Кого? Елена была слишком умна, чтобы называть свое имя. Однако намеков в этом направлении было сделано более чем достаточно! Волошанка позаботилась, чтобы все они дошли до ушей Софьи, и ни один не достиг бы слуха великого князя. Она боялась спугнуть дичь прежде времени. Но не сомневалась в успехе! Особенно после того, как Дмитрий Иванович был объявлен наследником престола.
О, это был миг великого торжества Елены!
Однако Елена была слишком умна, чтобы выразить свое злорадство открыто. Она видела, что вспыльчивый, но отходчивый Иван Васильевич вновь исполнился жалости к мятежной жене. Он был однолюб, ему было невыносимо жить без ее близости и любви. «Да, – подумала Елена Волошанка, – кажется, с казнью грекини и новой свадьбой великого князя придется повременить…»
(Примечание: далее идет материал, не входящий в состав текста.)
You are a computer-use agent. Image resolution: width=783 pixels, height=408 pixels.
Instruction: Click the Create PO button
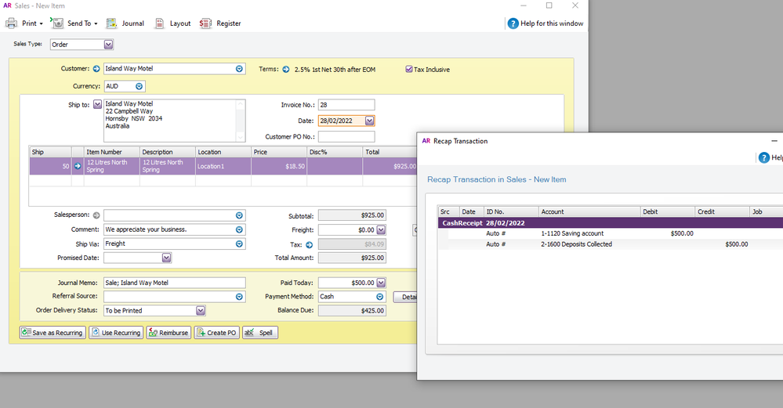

Ну что ж, Елена кое-чему научилась в общении с вечно улыбчивой свекровью. Она тоже прилепила улыбку себе на уста и ничем не выражала неприязни к великой княгине. Ничего, утешала она себя, в конце концов, свекор – уже глубокий старик (Ивану Васильевичу было в это время 58 лет, однако Елене очень хотелось считать его дряхлым старцем!), он на свете не заживется. Надо только подождать.
Единственное, в чем она позволила себе выразить свое торжество и победу, было вышиванье красочной, роскошной пелены, которую она собиралась подарить какому-нибудь богатому храму. На этой пелене Елена вышила великого князя рядом с внуком его Димитрием, поодаль – сыновей Ивана Васильевича, а уж совсем вдали – фигуры Софьи и Василия. Себя Елена изобразила тоже рядом со свекром. И над их головами были изображены нимбы. То ли святые стоят, то ли молодые под венцами… Так Волошанка выдала свои самые тайные, самые сокровенные мечты.